ASSIGNED TASK:
Output a verbatim copy of the data, cut off after the line that contains "Task: Click the page number input field".
** Opening SUPPLIED MATERIAL block **
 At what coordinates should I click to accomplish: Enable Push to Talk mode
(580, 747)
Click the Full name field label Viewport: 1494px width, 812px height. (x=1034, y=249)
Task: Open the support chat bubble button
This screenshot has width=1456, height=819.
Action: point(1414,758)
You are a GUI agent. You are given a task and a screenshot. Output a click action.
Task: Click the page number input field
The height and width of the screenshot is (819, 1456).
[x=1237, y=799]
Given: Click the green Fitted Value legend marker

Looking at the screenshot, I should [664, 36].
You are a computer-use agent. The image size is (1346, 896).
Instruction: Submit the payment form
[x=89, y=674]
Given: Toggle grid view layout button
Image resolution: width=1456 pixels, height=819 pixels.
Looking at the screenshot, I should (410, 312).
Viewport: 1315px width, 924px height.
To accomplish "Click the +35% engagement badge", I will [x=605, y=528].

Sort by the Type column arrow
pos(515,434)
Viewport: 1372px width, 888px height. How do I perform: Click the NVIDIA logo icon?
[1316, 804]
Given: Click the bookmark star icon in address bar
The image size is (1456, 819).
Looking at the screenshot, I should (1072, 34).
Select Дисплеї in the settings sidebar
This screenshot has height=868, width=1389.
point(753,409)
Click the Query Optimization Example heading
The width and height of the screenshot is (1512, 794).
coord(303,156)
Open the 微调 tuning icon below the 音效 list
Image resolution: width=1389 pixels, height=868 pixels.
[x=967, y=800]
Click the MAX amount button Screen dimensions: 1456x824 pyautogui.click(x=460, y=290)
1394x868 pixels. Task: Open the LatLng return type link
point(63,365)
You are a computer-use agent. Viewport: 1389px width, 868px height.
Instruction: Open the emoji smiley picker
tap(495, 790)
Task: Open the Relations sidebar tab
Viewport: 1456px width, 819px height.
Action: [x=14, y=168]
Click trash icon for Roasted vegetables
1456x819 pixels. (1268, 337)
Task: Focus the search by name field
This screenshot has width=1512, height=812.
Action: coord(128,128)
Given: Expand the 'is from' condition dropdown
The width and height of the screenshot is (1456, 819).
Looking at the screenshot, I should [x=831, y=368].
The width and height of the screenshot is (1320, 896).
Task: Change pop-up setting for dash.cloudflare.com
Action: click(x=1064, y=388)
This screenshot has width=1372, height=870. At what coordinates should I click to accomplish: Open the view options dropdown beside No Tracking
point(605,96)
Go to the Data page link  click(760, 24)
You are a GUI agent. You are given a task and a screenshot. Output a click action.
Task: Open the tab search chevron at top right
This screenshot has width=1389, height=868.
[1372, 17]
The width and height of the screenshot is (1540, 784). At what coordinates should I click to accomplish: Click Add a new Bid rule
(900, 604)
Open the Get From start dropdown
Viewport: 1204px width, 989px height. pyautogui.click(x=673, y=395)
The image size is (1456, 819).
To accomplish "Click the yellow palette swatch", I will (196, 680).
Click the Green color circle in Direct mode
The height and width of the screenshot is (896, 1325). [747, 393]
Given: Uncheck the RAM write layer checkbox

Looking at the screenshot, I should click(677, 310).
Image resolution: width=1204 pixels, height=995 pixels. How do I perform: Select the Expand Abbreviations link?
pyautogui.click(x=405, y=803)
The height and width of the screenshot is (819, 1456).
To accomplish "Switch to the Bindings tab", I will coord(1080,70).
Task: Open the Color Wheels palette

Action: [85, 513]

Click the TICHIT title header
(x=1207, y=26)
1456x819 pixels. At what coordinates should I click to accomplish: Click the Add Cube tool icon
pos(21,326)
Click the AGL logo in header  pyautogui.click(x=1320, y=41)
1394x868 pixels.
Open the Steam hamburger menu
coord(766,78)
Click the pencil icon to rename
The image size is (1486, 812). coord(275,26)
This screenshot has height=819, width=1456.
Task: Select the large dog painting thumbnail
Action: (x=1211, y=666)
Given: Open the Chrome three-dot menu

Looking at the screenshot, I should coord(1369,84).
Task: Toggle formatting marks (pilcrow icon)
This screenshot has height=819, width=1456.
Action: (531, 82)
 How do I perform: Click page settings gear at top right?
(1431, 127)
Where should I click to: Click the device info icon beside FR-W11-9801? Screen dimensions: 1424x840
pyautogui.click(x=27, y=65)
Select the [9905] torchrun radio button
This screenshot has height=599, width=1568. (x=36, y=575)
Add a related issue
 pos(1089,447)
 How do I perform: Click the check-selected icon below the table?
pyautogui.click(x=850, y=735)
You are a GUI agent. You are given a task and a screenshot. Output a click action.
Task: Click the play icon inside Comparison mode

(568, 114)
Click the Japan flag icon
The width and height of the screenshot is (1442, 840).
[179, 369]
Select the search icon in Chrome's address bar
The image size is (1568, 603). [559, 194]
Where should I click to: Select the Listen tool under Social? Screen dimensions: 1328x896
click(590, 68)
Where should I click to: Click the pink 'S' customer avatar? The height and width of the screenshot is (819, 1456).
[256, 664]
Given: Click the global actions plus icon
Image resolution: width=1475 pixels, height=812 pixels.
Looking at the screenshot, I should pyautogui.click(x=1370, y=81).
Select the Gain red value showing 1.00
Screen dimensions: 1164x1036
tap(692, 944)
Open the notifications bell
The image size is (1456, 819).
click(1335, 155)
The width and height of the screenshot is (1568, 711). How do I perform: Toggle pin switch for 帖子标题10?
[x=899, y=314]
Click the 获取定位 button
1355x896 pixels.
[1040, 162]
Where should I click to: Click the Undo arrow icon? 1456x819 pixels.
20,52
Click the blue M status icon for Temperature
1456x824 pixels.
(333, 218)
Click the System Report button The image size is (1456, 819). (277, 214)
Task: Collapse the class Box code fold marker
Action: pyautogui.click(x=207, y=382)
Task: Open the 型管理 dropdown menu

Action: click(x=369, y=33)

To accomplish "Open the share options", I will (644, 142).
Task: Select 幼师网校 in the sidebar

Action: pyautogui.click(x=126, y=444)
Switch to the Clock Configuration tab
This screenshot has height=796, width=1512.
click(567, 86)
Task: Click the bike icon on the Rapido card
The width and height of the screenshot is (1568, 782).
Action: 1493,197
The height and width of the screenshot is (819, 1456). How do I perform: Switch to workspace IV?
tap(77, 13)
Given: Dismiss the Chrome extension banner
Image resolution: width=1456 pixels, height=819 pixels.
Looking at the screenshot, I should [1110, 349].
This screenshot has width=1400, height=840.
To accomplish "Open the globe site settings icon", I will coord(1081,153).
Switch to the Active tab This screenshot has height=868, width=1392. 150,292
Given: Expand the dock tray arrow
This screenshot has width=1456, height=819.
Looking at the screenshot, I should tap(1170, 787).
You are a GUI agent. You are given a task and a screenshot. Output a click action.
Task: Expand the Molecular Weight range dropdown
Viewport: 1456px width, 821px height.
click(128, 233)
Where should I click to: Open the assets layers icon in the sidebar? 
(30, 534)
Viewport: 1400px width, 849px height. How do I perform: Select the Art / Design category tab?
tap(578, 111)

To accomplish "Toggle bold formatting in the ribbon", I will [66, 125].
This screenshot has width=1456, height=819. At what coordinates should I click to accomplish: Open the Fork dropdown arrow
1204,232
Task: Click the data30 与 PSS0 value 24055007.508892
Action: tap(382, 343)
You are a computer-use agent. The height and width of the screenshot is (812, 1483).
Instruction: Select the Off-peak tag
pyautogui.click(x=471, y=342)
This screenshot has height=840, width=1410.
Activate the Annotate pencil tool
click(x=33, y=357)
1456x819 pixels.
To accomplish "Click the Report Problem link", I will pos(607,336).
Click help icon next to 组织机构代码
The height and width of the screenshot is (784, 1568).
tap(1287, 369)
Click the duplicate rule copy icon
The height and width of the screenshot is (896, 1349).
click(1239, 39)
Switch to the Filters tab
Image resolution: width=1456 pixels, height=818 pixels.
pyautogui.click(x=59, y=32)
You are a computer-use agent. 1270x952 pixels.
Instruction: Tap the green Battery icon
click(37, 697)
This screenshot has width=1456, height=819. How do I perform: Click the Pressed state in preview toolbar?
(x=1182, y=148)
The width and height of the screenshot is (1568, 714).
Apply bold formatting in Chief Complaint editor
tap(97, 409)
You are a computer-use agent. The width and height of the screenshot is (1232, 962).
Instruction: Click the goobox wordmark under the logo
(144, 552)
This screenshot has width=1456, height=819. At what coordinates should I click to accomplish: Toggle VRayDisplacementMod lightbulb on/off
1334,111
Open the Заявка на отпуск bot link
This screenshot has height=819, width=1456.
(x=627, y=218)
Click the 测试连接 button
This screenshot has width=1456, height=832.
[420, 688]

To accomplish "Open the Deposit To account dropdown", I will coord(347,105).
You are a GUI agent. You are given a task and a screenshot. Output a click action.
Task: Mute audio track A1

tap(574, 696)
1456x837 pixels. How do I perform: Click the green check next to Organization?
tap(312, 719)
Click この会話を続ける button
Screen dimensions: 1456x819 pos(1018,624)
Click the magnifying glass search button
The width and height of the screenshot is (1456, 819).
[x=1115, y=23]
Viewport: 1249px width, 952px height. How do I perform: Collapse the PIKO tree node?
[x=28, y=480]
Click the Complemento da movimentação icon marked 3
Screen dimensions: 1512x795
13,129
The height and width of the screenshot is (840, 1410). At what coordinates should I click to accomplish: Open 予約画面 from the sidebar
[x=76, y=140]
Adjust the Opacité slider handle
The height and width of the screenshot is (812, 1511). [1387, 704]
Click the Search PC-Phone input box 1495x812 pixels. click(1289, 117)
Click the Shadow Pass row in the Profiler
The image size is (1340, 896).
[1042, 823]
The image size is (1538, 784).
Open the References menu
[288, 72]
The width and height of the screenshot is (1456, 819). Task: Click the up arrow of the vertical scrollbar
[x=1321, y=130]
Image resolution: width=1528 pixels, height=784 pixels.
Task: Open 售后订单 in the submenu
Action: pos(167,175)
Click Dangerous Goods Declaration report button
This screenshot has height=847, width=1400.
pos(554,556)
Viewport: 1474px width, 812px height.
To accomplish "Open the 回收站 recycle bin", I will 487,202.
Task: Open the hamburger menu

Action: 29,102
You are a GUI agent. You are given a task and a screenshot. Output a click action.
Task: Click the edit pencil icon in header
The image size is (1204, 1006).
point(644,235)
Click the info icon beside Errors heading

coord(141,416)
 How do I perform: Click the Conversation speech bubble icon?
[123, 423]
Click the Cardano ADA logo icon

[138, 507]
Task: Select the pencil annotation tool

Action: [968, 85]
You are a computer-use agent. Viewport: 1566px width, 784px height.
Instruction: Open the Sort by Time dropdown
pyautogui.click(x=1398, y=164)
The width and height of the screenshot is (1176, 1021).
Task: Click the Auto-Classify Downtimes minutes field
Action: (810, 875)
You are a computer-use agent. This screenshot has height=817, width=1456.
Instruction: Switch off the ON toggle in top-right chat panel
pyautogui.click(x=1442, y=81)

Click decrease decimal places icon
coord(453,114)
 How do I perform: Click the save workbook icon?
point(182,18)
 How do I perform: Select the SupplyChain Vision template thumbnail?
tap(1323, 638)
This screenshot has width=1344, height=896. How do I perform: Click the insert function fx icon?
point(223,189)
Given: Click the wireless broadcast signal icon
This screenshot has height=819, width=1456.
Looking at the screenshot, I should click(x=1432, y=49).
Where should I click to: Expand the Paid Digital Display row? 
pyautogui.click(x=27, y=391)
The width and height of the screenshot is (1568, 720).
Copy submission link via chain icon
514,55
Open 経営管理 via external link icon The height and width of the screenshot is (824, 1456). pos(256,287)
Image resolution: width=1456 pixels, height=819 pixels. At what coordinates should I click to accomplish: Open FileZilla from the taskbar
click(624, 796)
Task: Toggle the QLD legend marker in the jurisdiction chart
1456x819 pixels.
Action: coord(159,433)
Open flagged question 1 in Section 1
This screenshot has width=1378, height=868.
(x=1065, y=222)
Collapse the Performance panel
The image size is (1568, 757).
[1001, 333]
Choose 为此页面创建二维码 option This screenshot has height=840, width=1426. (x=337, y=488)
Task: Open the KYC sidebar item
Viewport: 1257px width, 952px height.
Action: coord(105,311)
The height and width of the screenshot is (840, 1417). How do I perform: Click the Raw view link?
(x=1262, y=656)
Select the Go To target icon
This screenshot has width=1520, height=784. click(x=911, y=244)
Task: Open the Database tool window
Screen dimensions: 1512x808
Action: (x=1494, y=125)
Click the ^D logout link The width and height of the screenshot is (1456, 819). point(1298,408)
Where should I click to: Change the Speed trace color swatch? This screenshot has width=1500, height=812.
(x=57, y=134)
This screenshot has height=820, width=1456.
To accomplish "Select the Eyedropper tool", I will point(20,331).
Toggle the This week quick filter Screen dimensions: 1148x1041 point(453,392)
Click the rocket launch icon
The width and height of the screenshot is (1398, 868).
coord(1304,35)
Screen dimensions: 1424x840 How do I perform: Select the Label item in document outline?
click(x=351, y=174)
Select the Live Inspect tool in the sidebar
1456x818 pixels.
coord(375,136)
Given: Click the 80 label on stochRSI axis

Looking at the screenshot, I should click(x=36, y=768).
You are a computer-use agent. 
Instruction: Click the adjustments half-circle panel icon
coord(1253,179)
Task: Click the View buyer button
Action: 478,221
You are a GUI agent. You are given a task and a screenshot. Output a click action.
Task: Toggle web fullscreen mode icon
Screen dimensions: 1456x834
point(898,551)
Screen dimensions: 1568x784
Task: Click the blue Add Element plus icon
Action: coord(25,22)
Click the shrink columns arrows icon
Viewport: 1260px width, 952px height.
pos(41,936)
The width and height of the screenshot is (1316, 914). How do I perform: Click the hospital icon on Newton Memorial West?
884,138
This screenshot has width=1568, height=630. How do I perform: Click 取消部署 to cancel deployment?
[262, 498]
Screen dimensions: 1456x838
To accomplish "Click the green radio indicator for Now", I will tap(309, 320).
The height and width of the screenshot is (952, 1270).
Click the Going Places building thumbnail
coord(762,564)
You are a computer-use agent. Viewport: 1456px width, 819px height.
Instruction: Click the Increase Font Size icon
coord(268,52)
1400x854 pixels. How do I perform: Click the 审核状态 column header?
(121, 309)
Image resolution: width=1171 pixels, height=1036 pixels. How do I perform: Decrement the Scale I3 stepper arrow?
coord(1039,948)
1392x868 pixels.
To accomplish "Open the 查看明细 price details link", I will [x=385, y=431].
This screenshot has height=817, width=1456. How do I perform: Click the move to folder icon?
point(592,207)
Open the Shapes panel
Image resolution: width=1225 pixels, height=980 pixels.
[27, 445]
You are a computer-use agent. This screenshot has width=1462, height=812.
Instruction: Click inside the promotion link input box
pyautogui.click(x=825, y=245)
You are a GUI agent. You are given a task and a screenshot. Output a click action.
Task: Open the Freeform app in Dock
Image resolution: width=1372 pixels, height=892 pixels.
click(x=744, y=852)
** Closing SUPPLIED MATERIAL block **
RESPONSE FOR THIS EXERCISE:
 At what coordinates should I click to accomplish: Enable Push to Talk mode
(580, 747)
Click the Full name field label Viewport: 1494px width, 812px height. (x=1034, y=249)
Task: Open the support chat bubble button
This screenshot has width=1456, height=819.
Action: point(1414,758)
You are a GUI agent. You are given a task and a screenshot. Output a click action.
Task: Click the page number input field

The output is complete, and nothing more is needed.